The crispy, lightweight ColBERT family from Mixedbread.
🍞 Looking for a simple end-to-end retrieval solution? Meet Mixedbread Search, our multi-modal and multi-lingual search solution.
mxbai-edge-colbert-v0-32m
This model is a lightweight, 32 million parameter ColBERT with a projection dimension of 64. It is built on top of Ettin-32M, meaning it benefits from all of ModernBERT's architectural efficiencies. Despite this extreme efficiency, it is the best-performer "edge-sized" retriever, outperforming ColBERTv2 and many models with over 10 times more parameters. It can create multi-vector representations for documents of up to 32,000 tokens and is fully compatible with the PyLate library.
Usage
To use this model, you first need to install PyLate:
via uv
# uv
uv add pylate
# uv + pip
uv pip install pylate
or pip
# pip
pip install -U pylate
Once installed, the model is immediately ready to use to generate representations and index documents:
from pylate import indexes, models, retrieve
# Step 1: Load the model
model = models.ColBERT(
model_name_or_path="mixedbread-ai/mxbai-edge-colbert-v0-32m",
)
# Step 2: Initialize an index (here, PLAID, for larger document collections)
index = indexes.PLAID(
index_folder="pylate-index",
index_name="index",
override=True, # This overwrites the existing index if any
)
# Step 3: Encode your documents
documents_ids = ["1", "2", "3"]
documents = ["document 1 text", "document 2 text", "document 3 text"]
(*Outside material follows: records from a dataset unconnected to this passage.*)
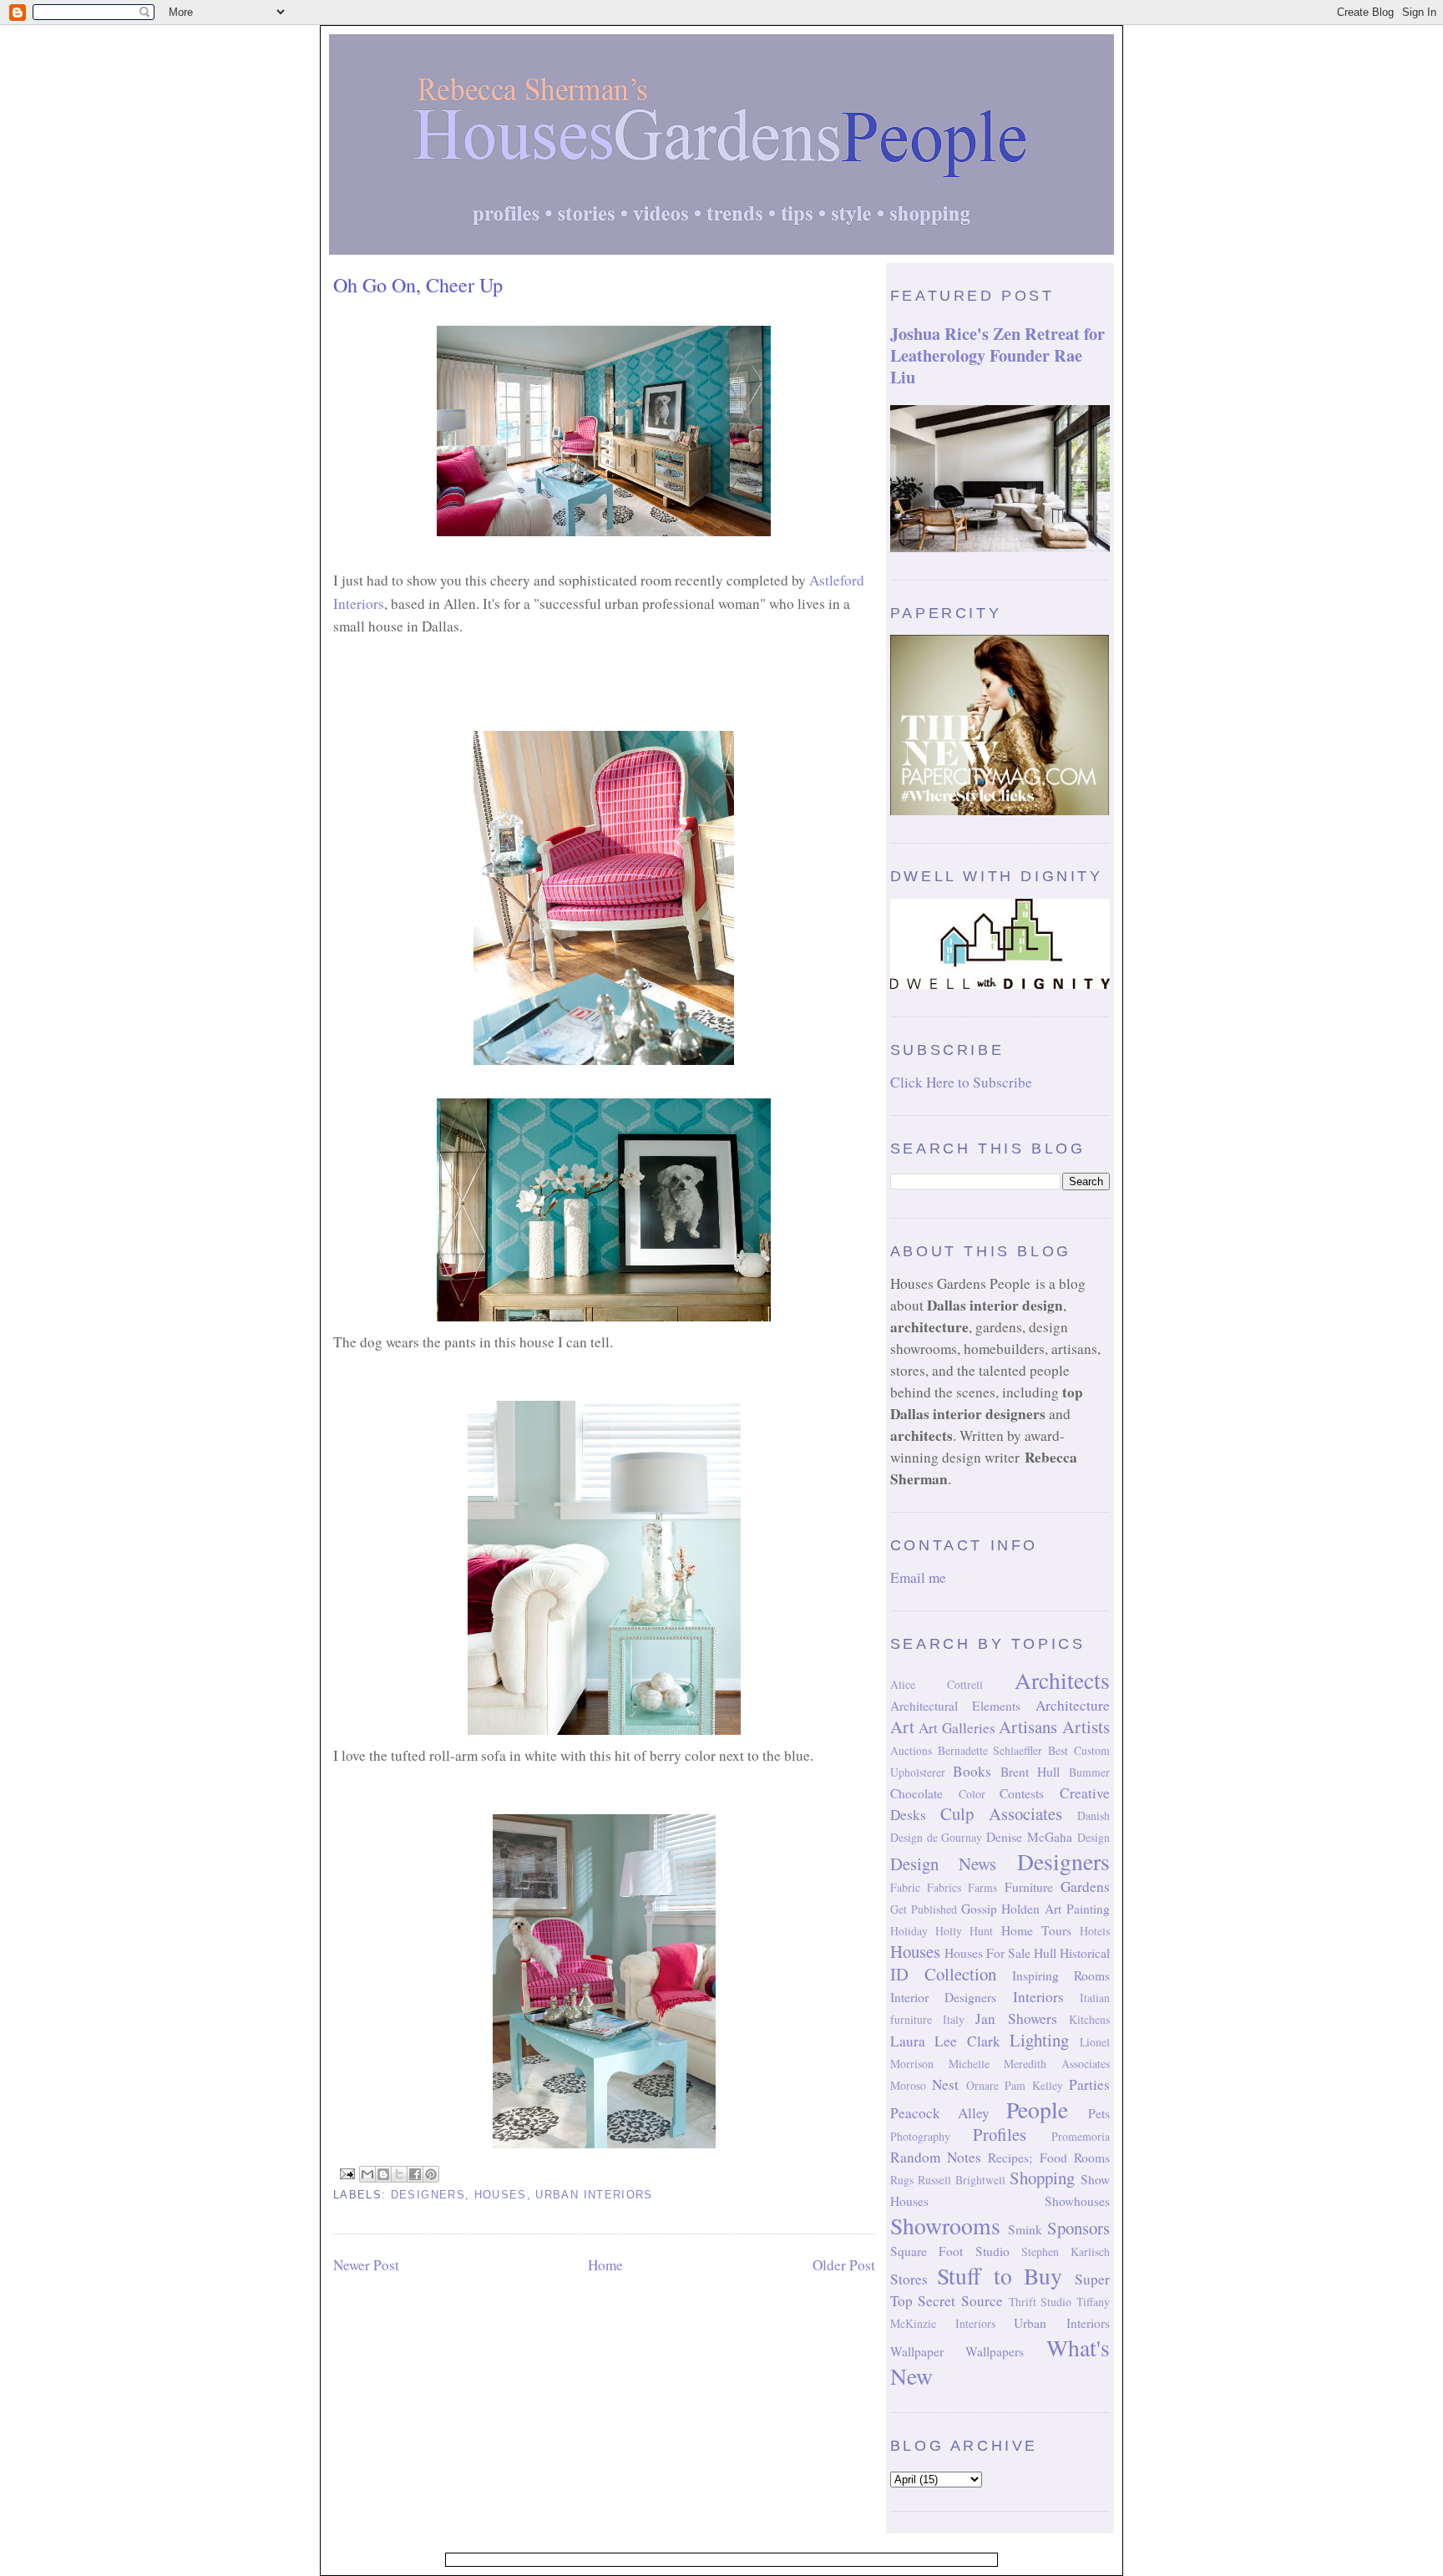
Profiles (999, 2134)
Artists (1086, 1726)
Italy (954, 2019)
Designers (428, 2194)
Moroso (908, 2085)
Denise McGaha (1029, 1836)
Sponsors (1078, 2227)
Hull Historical (1072, 1953)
documents_embeddings = model.encode(
documents,
batch_size=32,
is_query=False, # Ensure that it is set to False to indicate that these are documents, not queries
show_progress_bar=True,
)
# Step 4: Add document embeddings to the index by providing embeddings and corresponding ids
index.add_documents(
documents_ids=documents_ids,
documents_embeddings=documents_embeddings,
)
That's all you need to do to encode a full collection! Your documents are indexed and ready to be queried:
# Step 5.1: Initialize the ColBERT retriever
retriever = retrieve.ColBERT(index=index)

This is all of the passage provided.